Important Insurance Notes

  • We bill insurance at the same rates listed above.

  • Your insurance—not us—determines your out-of-pocket costs.

  • If you use an out-of-network provider, your out-of-pocket costs may be higher.

  • We do not accept Medicare, Medicaid, or PEHP—we do not bill them even for out-of-network services. This is true for all Medicaid and Medicare plans, even if your plan is managed by an insurance we are in-network with.

  • Late Cancel and No Show fees are not covered by insurance. You are fully responsible for any late cancel or no show fees that you incur.

If you use insurance, a formal diagnosis is required. If you decline a diagnosis, you must pay full service fees.

Disclaimer

This Good Faith Estimate is based on information known at the time of creation. It DOES NOT include:

  • Emergency or unforeseen services

  • Changes in session frequency or duration

  • Additional healthcare services

  • Non-clinical services (e.g., yoga classes, workshops, wellness experiences, product purchases, etc.).

These services may incur additional costs that are not billable to insurance. You assume full financial responsibility for any unforeseen additional costs that are not covered by your insurance. Non-clinical services are specifically not billable to insurance. We do not and have never billed insurance for non-clinical offerings and you understand that payment for utilizing these optional services will fully be your responsibility.

Dispute Process

If you are charged $400 or more above the estimate (per provider), you may:

  1. Contact our billing office at jarohn@fullcircleut.com to request an updated bill or financial review.

  2. Initiate a dispute resolution with the U.S. Department of Health and Human Services:

    • Must begin within 120 calendar days of the original bill

    • Fee: $25 (paid to HHS). This fee is your responsibility.

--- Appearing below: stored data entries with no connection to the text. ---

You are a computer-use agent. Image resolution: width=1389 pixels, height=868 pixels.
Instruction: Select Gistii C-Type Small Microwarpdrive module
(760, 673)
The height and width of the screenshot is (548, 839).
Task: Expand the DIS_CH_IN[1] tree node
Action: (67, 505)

Visit www.cms.gov/nosurprises or call 1-800-985-3059 for more information.

Acknowledgment of Estimate

By accepting care at Full Circle Yoga & Therapy, you acknowledge that:

  • You understand this is a non-binding estimate and not a contract.

  • You are responsible for all fees not covered by insurance.

  • If you are a self-pay client, you will pay for all services out-of-pocket.

  • You may request an updated estimate at any time.